- WRITTEN PROBLEM:
Can you rewrite the material from the line with "Task: Click the Dashboard" to the line with "(x=532, y=514)", putting "symbol" wherever "icon" appears and keeping everything else the same?

- Items from a data source:
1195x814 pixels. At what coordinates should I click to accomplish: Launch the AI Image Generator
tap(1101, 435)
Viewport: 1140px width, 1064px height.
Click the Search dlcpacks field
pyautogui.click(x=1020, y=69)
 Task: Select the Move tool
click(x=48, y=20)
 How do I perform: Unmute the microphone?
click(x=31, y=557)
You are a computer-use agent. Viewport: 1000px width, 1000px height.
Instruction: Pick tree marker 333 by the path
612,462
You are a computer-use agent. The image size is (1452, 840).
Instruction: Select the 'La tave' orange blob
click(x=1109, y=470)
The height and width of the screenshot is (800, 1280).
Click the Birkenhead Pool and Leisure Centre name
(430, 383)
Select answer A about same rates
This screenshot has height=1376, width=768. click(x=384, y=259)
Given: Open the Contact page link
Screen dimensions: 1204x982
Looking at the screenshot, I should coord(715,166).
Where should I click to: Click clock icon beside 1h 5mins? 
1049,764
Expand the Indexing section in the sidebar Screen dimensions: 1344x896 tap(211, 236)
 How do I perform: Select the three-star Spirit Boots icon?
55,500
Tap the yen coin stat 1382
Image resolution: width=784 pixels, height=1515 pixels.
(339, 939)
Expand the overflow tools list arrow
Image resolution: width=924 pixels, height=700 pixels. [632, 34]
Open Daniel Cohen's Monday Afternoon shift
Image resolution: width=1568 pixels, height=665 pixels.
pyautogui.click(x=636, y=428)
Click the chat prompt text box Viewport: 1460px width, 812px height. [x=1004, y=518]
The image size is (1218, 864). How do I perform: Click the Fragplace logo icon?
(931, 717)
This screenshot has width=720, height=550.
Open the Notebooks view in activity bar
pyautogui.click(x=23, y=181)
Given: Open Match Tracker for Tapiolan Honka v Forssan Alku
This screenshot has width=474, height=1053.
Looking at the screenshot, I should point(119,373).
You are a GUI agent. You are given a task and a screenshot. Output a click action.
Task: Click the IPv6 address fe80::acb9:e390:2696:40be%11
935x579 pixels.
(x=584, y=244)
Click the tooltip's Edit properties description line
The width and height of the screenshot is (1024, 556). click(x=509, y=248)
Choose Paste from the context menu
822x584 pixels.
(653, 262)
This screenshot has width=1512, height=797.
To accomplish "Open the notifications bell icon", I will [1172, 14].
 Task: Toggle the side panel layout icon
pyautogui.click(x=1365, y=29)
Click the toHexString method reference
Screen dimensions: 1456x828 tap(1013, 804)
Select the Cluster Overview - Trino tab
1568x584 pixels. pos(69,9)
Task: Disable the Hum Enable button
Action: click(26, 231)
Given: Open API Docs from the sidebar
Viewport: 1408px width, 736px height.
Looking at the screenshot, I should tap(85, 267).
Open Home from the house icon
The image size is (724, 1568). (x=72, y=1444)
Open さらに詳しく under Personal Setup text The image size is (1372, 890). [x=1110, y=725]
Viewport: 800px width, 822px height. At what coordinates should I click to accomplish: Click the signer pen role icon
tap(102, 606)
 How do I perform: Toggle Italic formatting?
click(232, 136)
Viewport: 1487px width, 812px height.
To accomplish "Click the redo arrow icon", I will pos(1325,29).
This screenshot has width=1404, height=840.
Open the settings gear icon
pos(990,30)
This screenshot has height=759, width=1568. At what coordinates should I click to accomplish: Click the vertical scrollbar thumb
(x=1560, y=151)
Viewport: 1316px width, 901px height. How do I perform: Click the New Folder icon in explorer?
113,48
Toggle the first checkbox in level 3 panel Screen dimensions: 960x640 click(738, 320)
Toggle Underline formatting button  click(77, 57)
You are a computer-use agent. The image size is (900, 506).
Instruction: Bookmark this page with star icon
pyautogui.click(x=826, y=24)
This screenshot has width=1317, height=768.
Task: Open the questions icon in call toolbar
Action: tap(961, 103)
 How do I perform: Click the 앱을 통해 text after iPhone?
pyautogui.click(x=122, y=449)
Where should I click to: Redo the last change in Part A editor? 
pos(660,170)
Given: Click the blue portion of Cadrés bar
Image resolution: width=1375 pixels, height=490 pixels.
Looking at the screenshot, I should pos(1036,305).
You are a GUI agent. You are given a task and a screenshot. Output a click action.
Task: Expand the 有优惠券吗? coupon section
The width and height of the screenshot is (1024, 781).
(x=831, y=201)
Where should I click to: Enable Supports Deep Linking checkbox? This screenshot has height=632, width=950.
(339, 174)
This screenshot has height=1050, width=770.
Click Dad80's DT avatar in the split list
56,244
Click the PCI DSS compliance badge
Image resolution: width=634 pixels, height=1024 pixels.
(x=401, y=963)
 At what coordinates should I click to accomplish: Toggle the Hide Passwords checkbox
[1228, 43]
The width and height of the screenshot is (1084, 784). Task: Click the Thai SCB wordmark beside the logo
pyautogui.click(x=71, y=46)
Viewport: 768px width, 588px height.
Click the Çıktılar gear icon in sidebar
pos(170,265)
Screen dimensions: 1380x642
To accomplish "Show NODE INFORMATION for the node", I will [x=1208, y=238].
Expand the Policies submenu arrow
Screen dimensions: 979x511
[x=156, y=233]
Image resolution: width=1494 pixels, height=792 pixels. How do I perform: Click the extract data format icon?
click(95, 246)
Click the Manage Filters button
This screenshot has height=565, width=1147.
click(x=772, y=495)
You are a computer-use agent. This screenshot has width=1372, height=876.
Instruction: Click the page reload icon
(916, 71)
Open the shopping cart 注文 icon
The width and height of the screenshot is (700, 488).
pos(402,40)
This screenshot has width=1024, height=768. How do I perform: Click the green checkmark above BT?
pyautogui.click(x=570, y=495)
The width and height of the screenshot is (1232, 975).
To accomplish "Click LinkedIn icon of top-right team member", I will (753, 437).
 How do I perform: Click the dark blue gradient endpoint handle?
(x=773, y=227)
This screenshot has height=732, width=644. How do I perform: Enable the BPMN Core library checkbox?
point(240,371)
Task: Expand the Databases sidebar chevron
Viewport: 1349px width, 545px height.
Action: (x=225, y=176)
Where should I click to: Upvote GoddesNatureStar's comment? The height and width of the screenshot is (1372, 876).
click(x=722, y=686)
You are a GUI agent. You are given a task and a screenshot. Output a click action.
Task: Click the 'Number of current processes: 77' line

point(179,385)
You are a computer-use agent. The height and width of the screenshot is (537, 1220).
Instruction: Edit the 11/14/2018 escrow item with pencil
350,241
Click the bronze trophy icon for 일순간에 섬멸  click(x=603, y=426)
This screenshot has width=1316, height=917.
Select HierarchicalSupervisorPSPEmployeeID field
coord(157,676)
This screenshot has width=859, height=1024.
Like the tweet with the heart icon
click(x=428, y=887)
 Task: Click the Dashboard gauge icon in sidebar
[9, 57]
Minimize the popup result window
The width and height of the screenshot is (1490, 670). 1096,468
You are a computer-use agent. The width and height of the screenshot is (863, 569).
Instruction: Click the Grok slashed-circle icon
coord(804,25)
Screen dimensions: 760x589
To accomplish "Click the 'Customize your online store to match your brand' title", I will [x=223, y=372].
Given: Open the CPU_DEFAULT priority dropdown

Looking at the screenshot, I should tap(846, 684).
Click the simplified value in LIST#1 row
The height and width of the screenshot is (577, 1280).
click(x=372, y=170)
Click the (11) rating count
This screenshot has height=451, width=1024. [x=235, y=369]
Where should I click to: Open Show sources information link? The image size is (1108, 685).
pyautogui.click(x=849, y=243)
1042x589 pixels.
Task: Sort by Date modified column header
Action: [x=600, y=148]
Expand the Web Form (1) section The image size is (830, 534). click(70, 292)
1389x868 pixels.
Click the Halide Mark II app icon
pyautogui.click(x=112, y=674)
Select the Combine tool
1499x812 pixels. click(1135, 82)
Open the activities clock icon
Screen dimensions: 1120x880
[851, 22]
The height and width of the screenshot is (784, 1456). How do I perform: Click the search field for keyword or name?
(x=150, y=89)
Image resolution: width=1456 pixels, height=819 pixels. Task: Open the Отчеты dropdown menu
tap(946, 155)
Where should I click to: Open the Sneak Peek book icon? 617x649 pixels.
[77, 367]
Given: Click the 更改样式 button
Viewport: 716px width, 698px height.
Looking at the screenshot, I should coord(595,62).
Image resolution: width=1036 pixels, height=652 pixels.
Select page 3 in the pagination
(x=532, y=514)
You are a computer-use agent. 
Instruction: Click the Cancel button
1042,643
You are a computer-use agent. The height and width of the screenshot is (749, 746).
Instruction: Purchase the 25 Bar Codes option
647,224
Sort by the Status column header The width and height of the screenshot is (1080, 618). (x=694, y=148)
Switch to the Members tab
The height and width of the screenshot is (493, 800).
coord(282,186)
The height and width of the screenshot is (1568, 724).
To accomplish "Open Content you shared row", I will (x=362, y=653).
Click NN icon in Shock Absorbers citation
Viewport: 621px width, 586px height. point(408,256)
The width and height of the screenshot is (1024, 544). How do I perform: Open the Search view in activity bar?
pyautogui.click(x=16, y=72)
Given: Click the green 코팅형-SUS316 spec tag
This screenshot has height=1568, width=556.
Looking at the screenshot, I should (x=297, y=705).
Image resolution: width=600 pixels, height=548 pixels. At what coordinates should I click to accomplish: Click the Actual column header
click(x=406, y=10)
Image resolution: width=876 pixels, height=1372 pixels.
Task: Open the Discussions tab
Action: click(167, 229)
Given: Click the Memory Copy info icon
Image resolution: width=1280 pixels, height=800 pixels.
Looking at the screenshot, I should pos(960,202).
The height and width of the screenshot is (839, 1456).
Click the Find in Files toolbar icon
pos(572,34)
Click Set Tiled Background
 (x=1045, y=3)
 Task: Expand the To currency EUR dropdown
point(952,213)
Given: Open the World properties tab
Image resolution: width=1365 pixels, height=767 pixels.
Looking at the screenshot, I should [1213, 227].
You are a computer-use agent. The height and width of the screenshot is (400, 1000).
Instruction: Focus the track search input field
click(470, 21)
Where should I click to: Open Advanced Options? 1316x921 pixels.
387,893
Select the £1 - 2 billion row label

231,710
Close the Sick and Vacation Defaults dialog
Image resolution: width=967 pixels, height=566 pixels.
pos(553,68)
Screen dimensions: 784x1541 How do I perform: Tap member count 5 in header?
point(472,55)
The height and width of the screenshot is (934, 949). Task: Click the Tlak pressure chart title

- COMPLETED TASK:
 Task: Click the Dashboard gauge symbol in sidebar
[9, 57]
Minimize the popup result window
The width and height of the screenshot is (1490, 670). 1096,468
You are a computer-use agent. The width and height of the screenshot is (863, 569).
Instruction: Click the Grok slashed-circle symbol
coord(804,25)
Screen dimensions: 760x589
To accomplish "Click the 'Customize your online store to match your brand' title", I will [x=223, y=372].
Given: Open the CPU_DEFAULT priority dropdown

Looking at the screenshot, I should tap(846, 684).
Click the simplified value in LIST#1 row
The height and width of the screenshot is (577, 1280).
click(x=372, y=170)
Click the (11) rating count
This screenshot has height=451, width=1024. [x=235, y=369]
Where should I click to: Open Show sources information link? The image size is (1108, 685).
pyautogui.click(x=849, y=243)
1042x589 pixels.
Task: Sort by Date modified column header
Action: [x=600, y=148]
Expand the Web Form (1) section The image size is (830, 534). click(70, 292)
1389x868 pixels.
Click the Halide Mark II app symbol
pyautogui.click(x=112, y=674)
Select the Combine tool
1499x812 pixels. click(1135, 82)
Open the activities clock symbol
Screen dimensions: 1120x880
[851, 22]
The height and width of the screenshot is (784, 1456). How do I perform: Click the search field for keyword or name?
(x=150, y=89)
Image resolution: width=1456 pixels, height=819 pixels. Task: Open the Отчеты dropdown menu
tap(946, 155)
Where should I click to: Open the Sneak Peek book symbol? 617x649 pixels.
[77, 367]
Given: Click the 更改样式 button
Viewport: 716px width, 698px height.
Looking at the screenshot, I should coord(595,62).
Image resolution: width=1036 pixels, height=652 pixels.
Select page 3 in the pagination
(x=532, y=514)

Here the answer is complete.